● Problem: Copy out each line of the listing below that contains the word "under".

● Material shown:
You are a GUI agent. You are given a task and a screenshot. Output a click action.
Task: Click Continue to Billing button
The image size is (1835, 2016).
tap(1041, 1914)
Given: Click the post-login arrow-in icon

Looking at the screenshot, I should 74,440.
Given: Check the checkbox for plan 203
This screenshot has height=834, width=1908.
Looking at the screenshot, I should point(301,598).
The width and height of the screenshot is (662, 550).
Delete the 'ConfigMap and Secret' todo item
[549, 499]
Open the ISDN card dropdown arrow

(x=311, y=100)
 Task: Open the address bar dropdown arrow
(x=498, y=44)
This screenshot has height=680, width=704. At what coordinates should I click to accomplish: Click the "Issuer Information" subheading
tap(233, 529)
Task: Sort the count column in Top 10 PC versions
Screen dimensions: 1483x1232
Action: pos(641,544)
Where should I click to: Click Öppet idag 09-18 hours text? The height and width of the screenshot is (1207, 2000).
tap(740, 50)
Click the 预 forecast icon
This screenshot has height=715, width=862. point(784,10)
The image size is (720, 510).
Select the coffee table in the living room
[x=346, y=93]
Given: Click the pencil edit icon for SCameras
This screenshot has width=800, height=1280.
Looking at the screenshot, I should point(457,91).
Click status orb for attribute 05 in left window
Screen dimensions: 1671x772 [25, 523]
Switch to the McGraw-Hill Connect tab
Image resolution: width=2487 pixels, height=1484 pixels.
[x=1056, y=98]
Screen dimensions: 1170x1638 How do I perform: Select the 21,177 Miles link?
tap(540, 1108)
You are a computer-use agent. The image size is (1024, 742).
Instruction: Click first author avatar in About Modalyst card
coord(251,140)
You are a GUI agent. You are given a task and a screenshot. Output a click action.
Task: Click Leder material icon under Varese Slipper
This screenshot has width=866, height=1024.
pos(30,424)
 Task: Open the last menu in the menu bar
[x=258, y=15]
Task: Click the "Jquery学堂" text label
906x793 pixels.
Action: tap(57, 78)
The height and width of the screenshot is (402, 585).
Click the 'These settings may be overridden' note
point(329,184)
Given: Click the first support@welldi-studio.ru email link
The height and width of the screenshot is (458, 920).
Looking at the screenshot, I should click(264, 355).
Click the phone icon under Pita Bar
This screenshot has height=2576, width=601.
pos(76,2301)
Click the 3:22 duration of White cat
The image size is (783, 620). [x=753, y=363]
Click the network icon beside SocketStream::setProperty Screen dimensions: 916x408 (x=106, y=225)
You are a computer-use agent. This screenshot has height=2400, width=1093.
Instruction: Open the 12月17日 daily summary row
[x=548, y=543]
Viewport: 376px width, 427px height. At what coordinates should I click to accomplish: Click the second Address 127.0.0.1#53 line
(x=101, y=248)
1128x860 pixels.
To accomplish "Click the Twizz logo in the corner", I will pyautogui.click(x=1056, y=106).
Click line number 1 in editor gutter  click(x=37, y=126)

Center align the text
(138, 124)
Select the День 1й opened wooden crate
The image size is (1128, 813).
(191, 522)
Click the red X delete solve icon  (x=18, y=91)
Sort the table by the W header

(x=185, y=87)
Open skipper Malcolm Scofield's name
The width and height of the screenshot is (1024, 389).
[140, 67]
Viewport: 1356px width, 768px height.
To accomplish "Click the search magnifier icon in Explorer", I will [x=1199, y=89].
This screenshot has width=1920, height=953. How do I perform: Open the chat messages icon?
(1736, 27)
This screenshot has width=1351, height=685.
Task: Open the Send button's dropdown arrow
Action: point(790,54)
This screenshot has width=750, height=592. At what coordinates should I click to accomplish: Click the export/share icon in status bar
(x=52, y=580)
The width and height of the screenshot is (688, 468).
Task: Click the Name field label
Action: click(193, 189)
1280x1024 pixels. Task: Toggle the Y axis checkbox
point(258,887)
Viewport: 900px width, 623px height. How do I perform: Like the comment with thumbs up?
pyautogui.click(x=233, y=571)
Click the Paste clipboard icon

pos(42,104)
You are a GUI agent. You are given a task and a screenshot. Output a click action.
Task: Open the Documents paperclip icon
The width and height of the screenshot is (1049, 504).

● Response area:
Task: Click Leder material icon under Varese Slipper
Click the phone icon under Pita Bar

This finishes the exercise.